SLIs for monitoring purposes can be simply derived from this SLI if desired.

Alerts

An error budget exhaustion/consumption alert is created per threshold (e.g. 90%, 70%, 50%) per API.
An error budget burn rate alert with threshold 50% is created per API.

Additional Info

Alerts will ignore SLIs that do not have enough samples so it won't fire for new central instances.
Long-running GRPC APIs are ignored from the SLI.
Some of the HTTP API paths are ignored from the SLI due to the fact that they do not meet the < 100ms criteria for most of the time. We can either include them and increase the 100ms threshold to 400ms as I've seen them reach 300ms+ or create another SLI for them. I prefer the first option if desired.

path!~"/api/extensions/scannerdefinitions|/api/graphql|/sso/|/|/api/cli/download/"

I have intentionally skipped the GraphQL API latencies as they need to be profiled first before we can create an SLI for them. Looking at the graphs, most of their requests do not even have enough data points therefore making the histogram_quantile query useless. I believe they need to be handled differently, so for now I've left them out for another story/ticket.

Todo for this ticket (waiting for suggestions)

Some of the HTTP API paths are ignored from the SLI due to the fact that they do not meet the < 100ms criteria

Todo for another ticket

Implement GRPC API latency SLI/SLO

@kylape @stehessel Can you please review?

stehessel

Separate SLIs for each API type.

I think this is fine, but we should be careful with increasing the SLI cardinality, otherwise we will end up with a huge matrix of SLI metrics. I agree with skipping the p99 SLI for this reason, although I remember that others felt strongly about these (+ even more like p100 ...).

Alerting

On a more general note, I would like to see the alerting based on error budgets and burn rates - see central:slo:availability:error_budget_exhaustion and central:slo:availability:burnrate1h as examples. I see two strategies on how to achieve that for latency:

Time based SLI

The SLO period (28 days) is divided into time chunks, in which the SLI is either met or violated. This is how we calculate the availability SLI. In the case of availability, it means if the service is determined to be up or down. For latency, we could use 10 minute time chunks similar to what you have defined, and count how much time the SLI is met. This allows us to transcribe the latency into the "9 notation":

99% of the time, the 10 minute latency p90 must be < 100ms. We are currently at 99.5% over the last month. The error budget is at 50%.

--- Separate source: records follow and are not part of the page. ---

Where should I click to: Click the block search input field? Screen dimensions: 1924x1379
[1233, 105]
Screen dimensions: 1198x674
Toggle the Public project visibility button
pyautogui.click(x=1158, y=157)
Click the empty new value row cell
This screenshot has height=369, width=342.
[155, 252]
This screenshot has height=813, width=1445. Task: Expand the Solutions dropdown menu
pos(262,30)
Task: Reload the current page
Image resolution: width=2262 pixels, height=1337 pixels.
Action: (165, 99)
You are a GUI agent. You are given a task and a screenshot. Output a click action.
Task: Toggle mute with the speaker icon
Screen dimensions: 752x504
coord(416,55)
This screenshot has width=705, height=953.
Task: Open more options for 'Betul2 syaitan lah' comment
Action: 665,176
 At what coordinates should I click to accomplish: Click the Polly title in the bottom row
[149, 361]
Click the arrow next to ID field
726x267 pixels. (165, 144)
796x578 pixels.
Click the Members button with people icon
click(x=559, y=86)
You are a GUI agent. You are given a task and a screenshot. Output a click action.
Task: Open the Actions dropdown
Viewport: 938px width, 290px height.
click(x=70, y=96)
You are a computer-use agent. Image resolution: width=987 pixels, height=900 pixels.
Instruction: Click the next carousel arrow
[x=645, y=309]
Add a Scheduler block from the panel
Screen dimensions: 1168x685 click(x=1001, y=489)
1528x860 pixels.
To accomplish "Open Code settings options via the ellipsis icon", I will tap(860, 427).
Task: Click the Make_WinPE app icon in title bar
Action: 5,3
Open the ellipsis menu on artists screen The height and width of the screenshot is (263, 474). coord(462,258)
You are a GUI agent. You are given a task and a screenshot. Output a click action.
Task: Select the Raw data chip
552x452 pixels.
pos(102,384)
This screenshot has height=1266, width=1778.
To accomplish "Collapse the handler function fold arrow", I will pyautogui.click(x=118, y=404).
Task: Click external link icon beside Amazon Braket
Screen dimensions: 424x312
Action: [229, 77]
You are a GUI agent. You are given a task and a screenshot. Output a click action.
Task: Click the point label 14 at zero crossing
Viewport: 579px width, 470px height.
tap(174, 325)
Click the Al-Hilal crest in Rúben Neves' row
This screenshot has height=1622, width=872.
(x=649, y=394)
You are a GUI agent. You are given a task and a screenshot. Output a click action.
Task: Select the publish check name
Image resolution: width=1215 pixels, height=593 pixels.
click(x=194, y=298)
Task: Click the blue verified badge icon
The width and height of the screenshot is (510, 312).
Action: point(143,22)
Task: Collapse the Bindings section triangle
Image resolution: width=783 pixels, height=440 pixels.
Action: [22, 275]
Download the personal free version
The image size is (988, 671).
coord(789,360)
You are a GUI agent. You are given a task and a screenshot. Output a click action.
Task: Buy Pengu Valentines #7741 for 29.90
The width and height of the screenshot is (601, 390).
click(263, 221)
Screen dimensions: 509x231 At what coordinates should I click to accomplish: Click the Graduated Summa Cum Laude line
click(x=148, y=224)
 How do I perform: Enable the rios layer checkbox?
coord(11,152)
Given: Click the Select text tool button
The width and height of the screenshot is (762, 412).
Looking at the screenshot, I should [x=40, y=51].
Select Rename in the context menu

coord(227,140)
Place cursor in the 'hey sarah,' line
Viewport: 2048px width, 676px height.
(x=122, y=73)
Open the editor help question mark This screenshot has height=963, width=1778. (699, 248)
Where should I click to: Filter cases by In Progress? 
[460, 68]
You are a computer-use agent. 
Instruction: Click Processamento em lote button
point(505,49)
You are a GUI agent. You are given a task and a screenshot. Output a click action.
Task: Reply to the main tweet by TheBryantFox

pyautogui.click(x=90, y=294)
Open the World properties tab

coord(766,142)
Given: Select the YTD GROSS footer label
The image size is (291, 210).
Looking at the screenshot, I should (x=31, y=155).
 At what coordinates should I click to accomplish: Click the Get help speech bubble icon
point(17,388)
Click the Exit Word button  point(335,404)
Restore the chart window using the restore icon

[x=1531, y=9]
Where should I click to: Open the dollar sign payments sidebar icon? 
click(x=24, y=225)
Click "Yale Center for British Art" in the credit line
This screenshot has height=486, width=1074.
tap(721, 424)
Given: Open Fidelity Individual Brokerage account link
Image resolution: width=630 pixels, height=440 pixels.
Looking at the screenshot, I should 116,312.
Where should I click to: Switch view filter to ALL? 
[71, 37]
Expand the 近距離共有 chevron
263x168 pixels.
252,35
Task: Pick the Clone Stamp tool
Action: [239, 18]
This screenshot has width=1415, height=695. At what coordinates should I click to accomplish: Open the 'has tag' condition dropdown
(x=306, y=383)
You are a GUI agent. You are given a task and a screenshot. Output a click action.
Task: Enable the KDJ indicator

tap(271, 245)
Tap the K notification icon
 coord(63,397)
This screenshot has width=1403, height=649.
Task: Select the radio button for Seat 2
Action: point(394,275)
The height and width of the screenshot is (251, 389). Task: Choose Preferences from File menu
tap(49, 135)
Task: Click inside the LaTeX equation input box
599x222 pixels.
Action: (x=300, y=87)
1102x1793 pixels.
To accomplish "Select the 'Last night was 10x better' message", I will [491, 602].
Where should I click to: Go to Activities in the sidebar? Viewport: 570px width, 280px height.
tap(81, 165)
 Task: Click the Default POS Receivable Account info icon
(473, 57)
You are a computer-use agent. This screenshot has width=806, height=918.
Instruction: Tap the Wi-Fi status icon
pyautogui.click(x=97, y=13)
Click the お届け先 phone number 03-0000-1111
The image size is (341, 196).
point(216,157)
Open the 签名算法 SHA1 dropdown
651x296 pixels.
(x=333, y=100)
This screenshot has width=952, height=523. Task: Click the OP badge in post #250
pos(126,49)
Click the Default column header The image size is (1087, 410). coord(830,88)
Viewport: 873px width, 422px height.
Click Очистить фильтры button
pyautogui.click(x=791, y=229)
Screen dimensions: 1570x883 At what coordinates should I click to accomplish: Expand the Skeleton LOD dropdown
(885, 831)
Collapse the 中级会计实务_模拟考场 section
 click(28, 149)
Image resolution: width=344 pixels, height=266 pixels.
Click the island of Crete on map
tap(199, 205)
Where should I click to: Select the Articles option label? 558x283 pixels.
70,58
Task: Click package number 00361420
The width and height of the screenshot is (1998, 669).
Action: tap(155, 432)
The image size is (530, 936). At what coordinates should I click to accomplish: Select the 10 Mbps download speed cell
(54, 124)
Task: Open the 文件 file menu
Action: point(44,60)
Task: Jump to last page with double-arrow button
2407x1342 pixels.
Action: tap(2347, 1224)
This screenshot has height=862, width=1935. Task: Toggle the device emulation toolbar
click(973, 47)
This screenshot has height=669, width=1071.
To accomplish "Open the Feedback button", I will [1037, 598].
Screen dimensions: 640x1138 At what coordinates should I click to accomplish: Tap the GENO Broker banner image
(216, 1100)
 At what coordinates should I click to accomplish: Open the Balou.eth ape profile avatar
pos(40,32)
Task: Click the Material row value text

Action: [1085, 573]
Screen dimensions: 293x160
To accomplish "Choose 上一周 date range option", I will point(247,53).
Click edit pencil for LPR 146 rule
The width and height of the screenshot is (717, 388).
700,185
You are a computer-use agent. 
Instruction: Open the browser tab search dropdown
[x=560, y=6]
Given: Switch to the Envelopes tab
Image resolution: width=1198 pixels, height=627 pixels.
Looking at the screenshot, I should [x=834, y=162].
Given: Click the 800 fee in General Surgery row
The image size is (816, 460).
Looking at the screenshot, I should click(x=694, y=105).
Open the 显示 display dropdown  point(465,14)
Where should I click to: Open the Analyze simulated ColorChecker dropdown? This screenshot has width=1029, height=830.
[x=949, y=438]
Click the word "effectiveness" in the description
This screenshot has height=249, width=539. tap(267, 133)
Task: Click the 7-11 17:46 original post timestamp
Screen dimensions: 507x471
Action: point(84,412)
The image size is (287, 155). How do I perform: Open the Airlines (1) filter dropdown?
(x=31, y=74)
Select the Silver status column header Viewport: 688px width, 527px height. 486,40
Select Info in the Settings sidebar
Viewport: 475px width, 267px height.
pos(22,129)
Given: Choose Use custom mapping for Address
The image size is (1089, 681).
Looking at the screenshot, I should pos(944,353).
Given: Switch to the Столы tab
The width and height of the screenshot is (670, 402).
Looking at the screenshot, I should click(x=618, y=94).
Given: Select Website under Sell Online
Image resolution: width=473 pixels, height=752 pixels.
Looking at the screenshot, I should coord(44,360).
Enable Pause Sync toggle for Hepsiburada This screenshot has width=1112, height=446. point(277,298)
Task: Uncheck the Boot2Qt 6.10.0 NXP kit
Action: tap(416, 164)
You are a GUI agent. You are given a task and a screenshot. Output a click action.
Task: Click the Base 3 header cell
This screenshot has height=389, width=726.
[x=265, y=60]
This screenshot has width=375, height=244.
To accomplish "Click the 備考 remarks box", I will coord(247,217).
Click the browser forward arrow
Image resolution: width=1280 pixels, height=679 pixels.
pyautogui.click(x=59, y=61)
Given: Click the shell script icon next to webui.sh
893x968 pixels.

As a side note, we could even roll the latency SLI into the availability SLI. The interpretation would be: "If the service latency was too high for the last 10 minutes, it was unavailable." However, I would argue against this because that is not how availability is defined in our SLAs, and it would complicate our metrics definition.

Counter based SLI

We measure p90 over the entire SLO period of 28 days. The transcription would be:

p90 must be < 100ms. We are currently at p90=50ms over the last 28 days. The error budget is at 50%.